I like to use this online regression calculator to help find equations that approximate real-world collections of data.

http://www.zweigmedia.com/RealWorld/newgraph/regressionframes.html

Wow! That one seems pretty interesting, thanks for the link!

Any luck? This sounds like a very interesting problem...

I have written code to generate land masses, but when it comes to populating them with biomes, I get all stuck trying to do it "properly" (taking rain shadows and trade winds into account, etc, etc) and end up just "faking" it, lol. And then I steal the tables out of the AD&D 1st Edition Wilderness Survival Guide for generating temperature and weather, haha.

I guess it gets easier when you have a virtual land mass based on a real-world one like y'all do! That is cool. I need to make more time for writing code again... Maybe when my house is fixed up a little more... ... ...

Ah, yes - actually I solved this soon after posting the picture. It was relatively simple:

I already have simulation for sun position, which takes observer latitude and time of the year into account. So, days get shorter in winter and longer in summer - the more so, the norther you go. Then I only needed to make it so that when sun is down, temperature goes slightly lower - and when sun is properly up, the temperature gets warmer. Which then naturally leads to the desired effect : in the winter sun doesn't rise very high, so it only has a tiny effect on temperature. In the spring time the base temperature is still low, but increased amount of sunlight makes the temperature rise during the day (and fall again in the night). Then, in the summer sun hardly sets, so once again there isn't that much difference in day / night temperatures. Simple as that =)

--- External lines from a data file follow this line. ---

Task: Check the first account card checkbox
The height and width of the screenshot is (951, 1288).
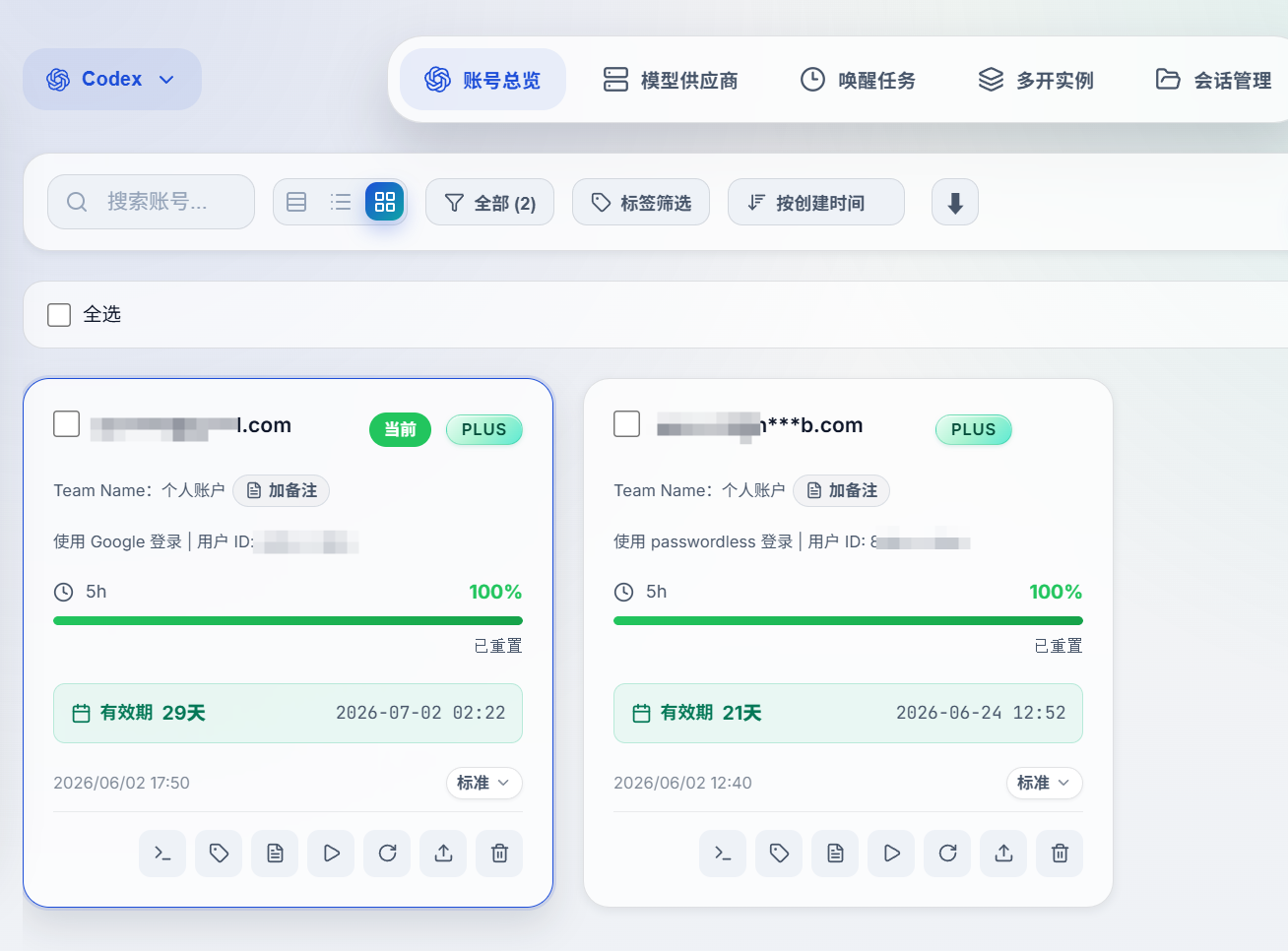Action: tap(66, 423)
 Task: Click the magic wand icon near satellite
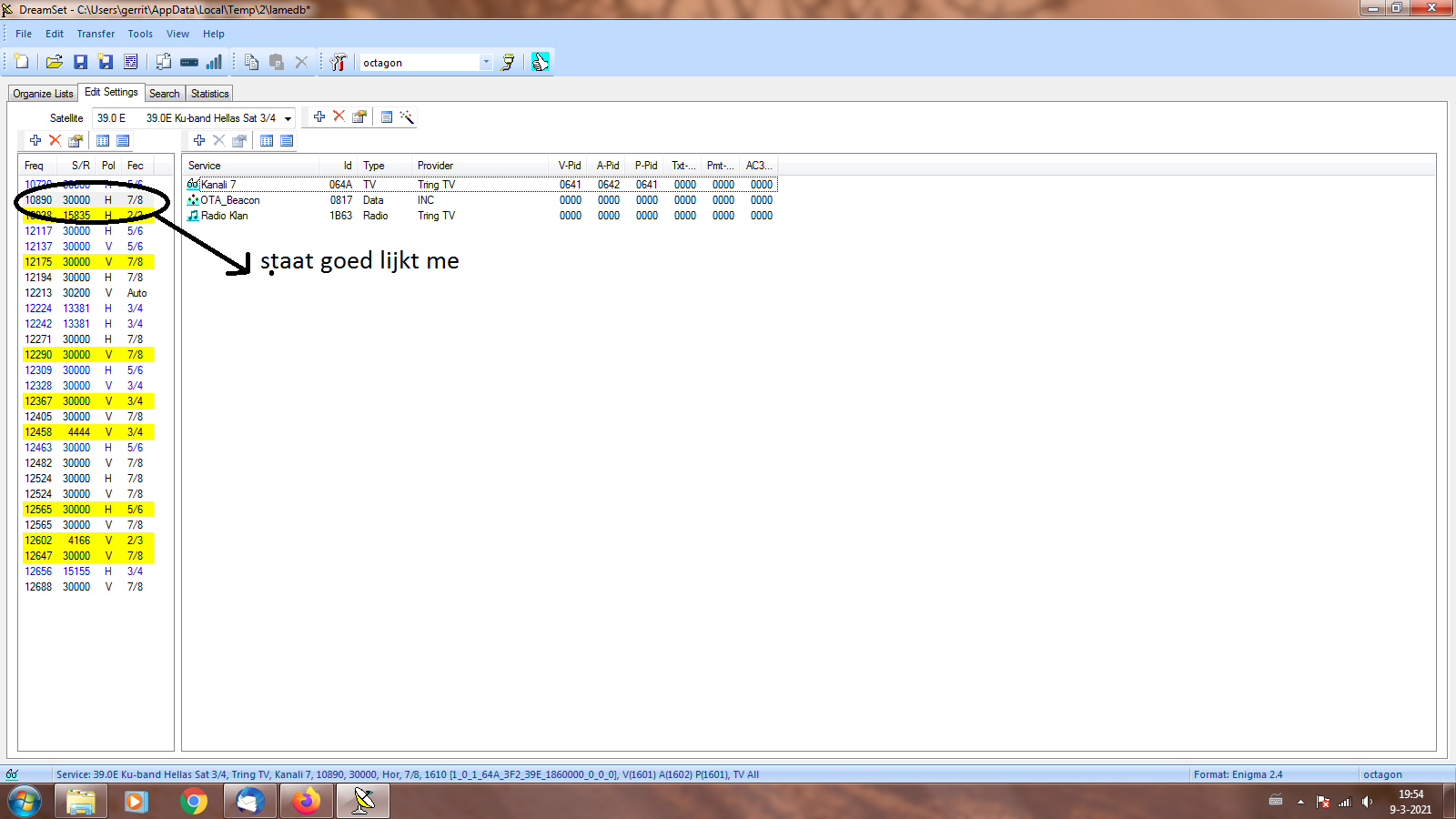[407, 116]
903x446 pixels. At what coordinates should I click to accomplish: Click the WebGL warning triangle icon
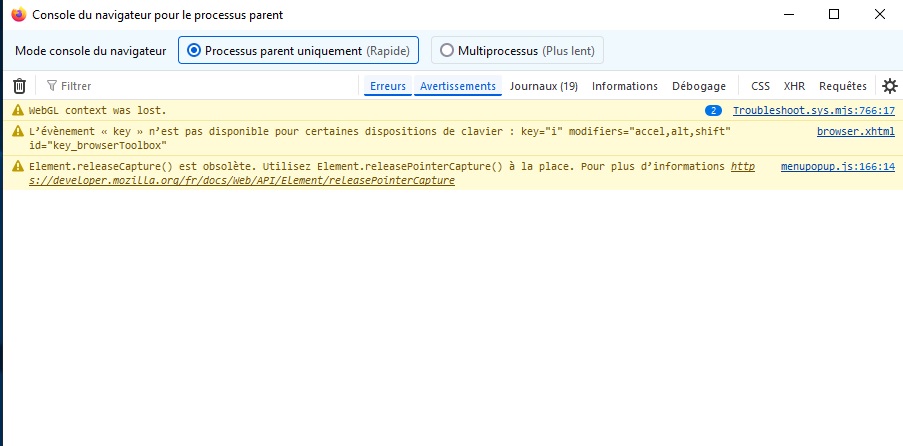[18, 110]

(well, to make it even more detailed it should be so that the warming effect of sunlight is increased if there is snow on the ground, as white snow reflects the sunlight, warming the air above it. In the south snow melts sooner in the spring, but in the norht there is more snow - thus there is more dramatic change in day / night temperature, especially in March / April. But I was too lazy to implement this - maybe later on =) )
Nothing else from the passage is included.